Jak wyglądałby polski rap, gdybyśmy chcieli opisać go piramidalną strukturą? Postanowiłem się trochę pobawić… albo po prostu wyklikałem męskie piątkowe wkrętki. Za cel obrałem schemat Abrahama Maslowa, tak aby reprezentantów naszego środowiska hip-hopowego umiejscowić na poszczególnych szczebelkach tej drabiny. Oczywiście, pół żartem/pół serio.

POZIOM 1. Potrzeby fizjologiczne „Chleba, wódy, skrętów grubych”

Najniższy z poziomów. Jego reprezentanci każdego dnia dążą do zaspokojenia najbardziej podstawowych z potrzeb (mieszkanie, jedzenie, ubranie, sen). Do tej grupy zalicza się osoby, które dzięki szeroko pojętej kulturze hip-hop zyskały popularność. Nie wpłynęło to jednak znacząco na ich rozwój. Nie mają szans aby wskoczyć na następny poziom. Głównymi przedstawicielami tej grupy są: Tiger i Kobra, Bonus BGC, MC Sowa.

POZIOM 2. Potrzeby bezpieczeństwa „Krajowa partia emerytów i raperów”
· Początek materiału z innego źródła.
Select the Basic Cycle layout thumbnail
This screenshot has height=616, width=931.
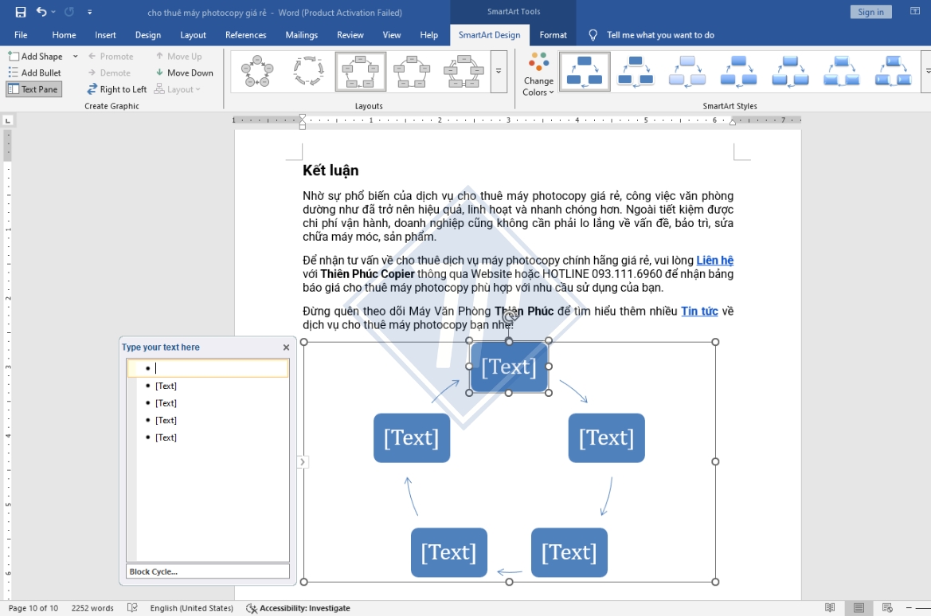[x=257, y=71]
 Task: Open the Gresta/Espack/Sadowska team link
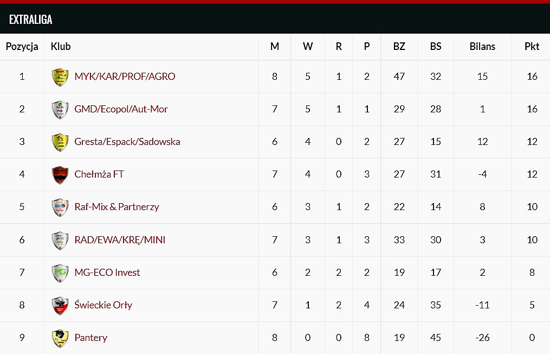pyautogui.click(x=127, y=142)
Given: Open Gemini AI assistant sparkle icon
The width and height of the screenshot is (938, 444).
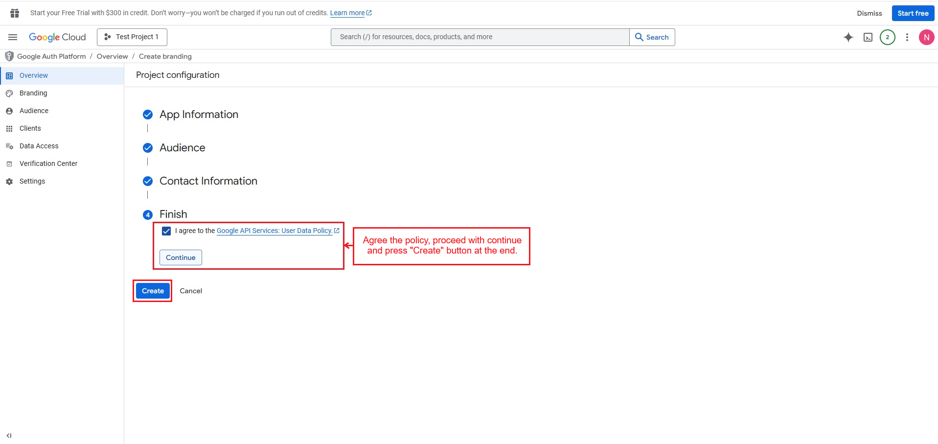Looking at the screenshot, I should pos(848,37).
Wygoda, spokój, wolność od strachu. Trzy słowa, które idealnie opisują hip-hopowych emerytów. Członkom tej grupy najbardziej zależy na pozostaniu aktywnym zawodowo. Boją się egzystencji poza grupą, której byli założycielami. Kilka lat temu wielu z nich z powodzeniem odnajdowało się na wyższych poziomach. Wraz z rozwojem technologii ich rola zaczęła maleć, przestali odnajdywać się w nowych mediach, a co za tym idzie stracili kontakt z grupą wiekową napędzającą hip-hopową gospodarkę. Nagrywają okazjonalnie lub za często, cieszą się dwudziestoma tysiącami wyświetleń, lub nie mogą się z nimi pogodzić. W tej grupie odnajduje się zarówno Wojtas Kielce jak i jej nowy nabytek PIH.
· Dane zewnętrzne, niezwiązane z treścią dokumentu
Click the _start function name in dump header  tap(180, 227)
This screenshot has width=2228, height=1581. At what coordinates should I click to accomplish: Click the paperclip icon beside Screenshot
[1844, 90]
POZIOM 3. Potrzeby miłości i przynależności „Jestem gwiazdą, gwiazdą, ludzi fantazją”

Sam środek. Chcą kochać i być kochani. Kochają oczywiście wpływy na konto, a w nich z kolei kochają się małolatki. Idole młodzieży, rokrocznie wydający złote płyty. Stworzyli świetnie prosperujące biznesy. Wielu z nich posiada także własne marki odzieżowe. W przeciwieństwie do raperów z poziomu drugiego mają doskonały kontakt z młodzieżą, ale to także może się skończyć. W przyszłości najprawdopodobniej zasilą poziom drugi, a ich miejsce zajmą kolejni… tacy sami, tylko młodsi raperzy. Czołowymi reprezentantami tej grupy są Paluch, Ganja Mafia, Kaen.
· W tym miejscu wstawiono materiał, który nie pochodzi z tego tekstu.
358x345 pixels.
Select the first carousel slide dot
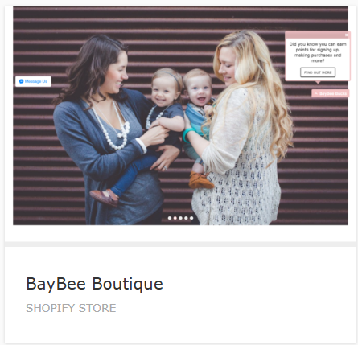click(170, 218)
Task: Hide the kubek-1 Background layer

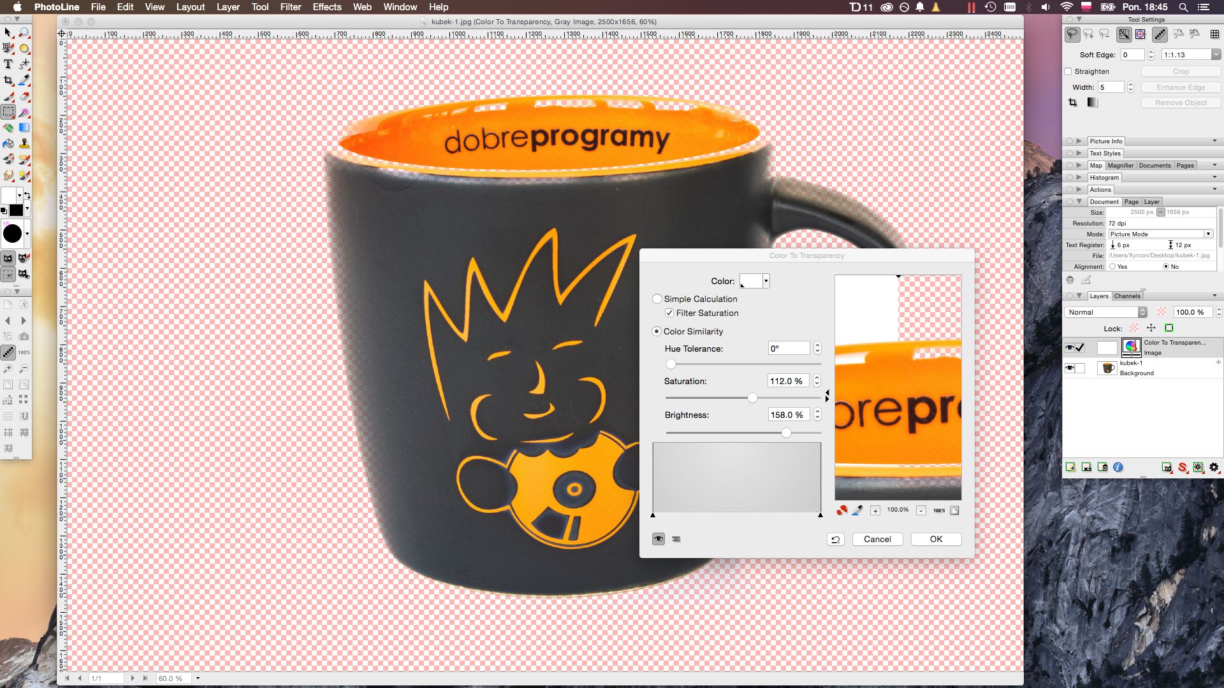Action: pyautogui.click(x=1070, y=368)
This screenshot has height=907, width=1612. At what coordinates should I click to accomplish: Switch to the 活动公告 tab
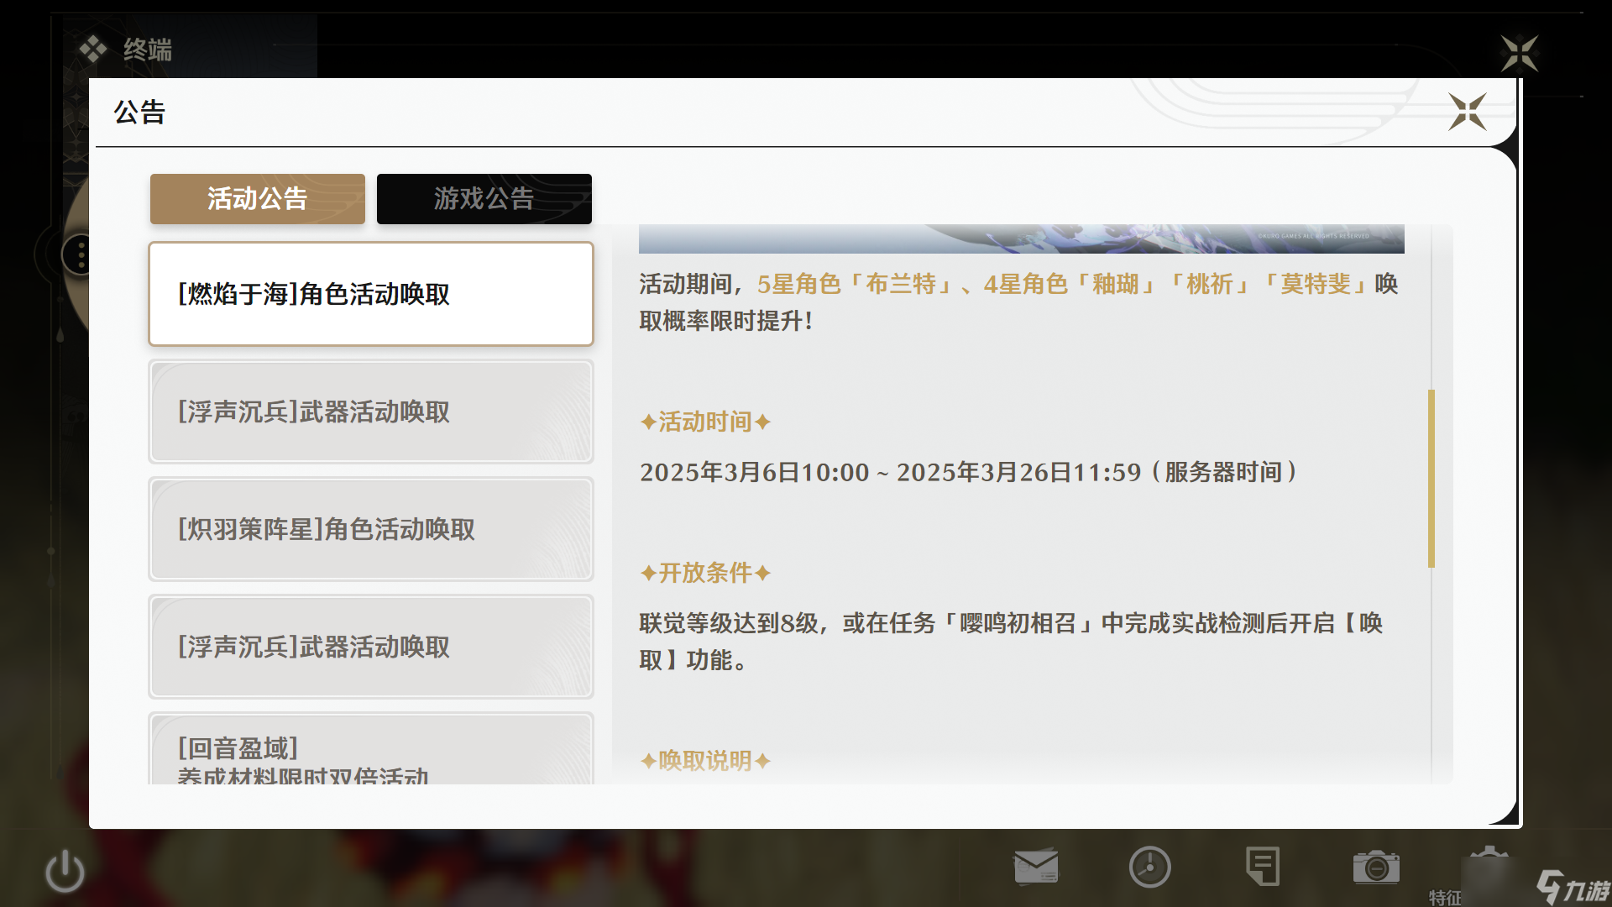[x=257, y=199]
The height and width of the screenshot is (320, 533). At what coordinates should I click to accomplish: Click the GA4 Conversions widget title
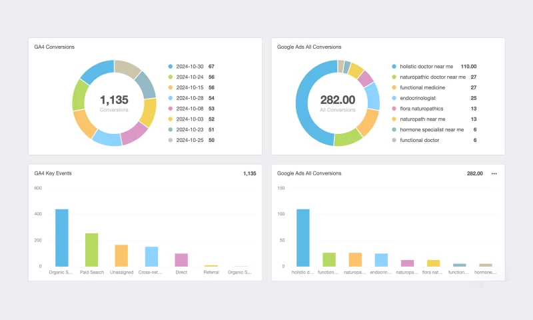(55, 47)
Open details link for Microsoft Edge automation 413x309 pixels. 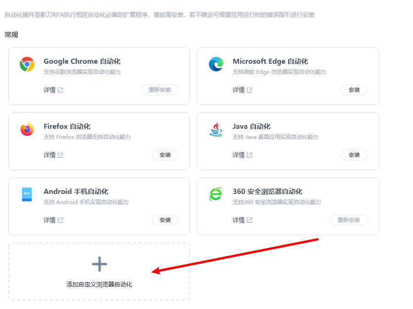point(238,90)
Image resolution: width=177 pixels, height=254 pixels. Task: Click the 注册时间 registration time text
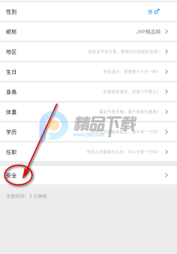(x=26, y=196)
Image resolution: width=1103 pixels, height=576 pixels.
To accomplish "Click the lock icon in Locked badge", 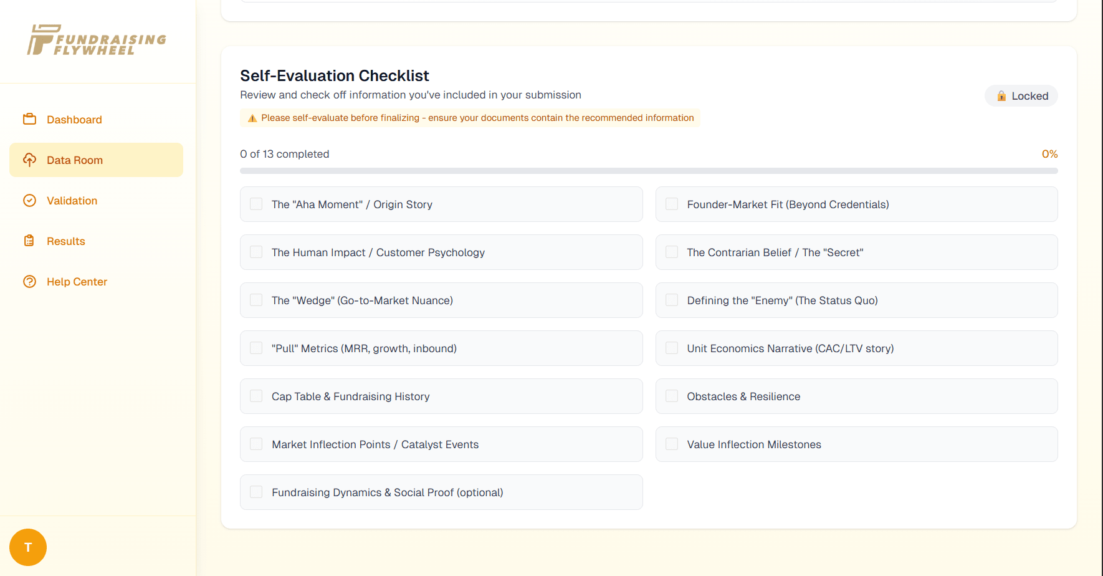I will pyautogui.click(x=1001, y=96).
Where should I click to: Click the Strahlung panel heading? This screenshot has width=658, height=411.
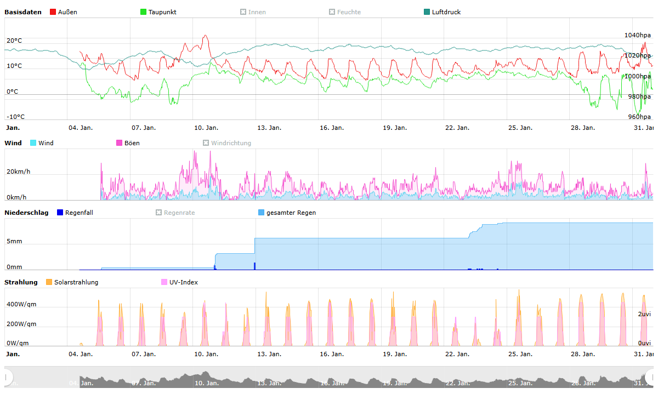(21, 282)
Sitek cały czas nie potrafi się określić. Jest rozdarty pomiędzy numerem 3 a 4.

POZIOM 4. Potrzeby szacunku i uznania „Hype”

R-E-S-T-E-C-P! Krzyknąłby w tym miejscu Ali G. Przed szczytem jest naprawdę ciasno. Na poziomie czwartym mamy do czynienia z bardzo szerokim przekrojem postaci. Jego członków charakteryzuje pragnienie wolności, docenienia, szacunku, zwracania na siebie uwagi. Dokładnie to czym różnią się od swoich kolegów z poziomu niżej. Nieustanny wyścig po drabinie, która prowadzi na czubek piramidy. Rasmentalism, Tede, Quebonafide, Peja, wszystkich ich charakteryzuje brak jednego elementu lub dwóch elementów (najczęściej jest to majątek/pozycja lub co ciekawe… talent). Młodzi, prężnie rozwijający się mają jednak dużo czasu aby nadrobić. Starsi walczą jak mogą. Jedni się mozolnie wspinają i widzą światło (wspomniany Tede), a drudzy dostają kopa jak tylko wejdą na trzeci szczebel. Niedługo pewnie sami odpuszczą i wygodnie rozsiądą się jak książęta piętro niżej. Najbliżej awansu jest Ten Typ Mes.

POZIOM 5. Potrzeby samorealizacji „Everyday I’m Hustlin”

Money, money, money. Always sunny. In the rich man’s world. Według mojej analizy tylko jedna osoba spełnia wszystkie wymogi aby znaleźć się na szczycie. Człowiek instytucja sprawnie zarządzający wszystkimi grupami, które znajdują się pod nim (robi to za pomocą wytwórni oraz koneksji). Cieszy się ogromnym szacunkiem wśród większości członków sceny oraz słuchaczy. Zdarza mu się być bucem, ale to pewnie przez osamotnienie na złotym czubku. Wojtek Sokół.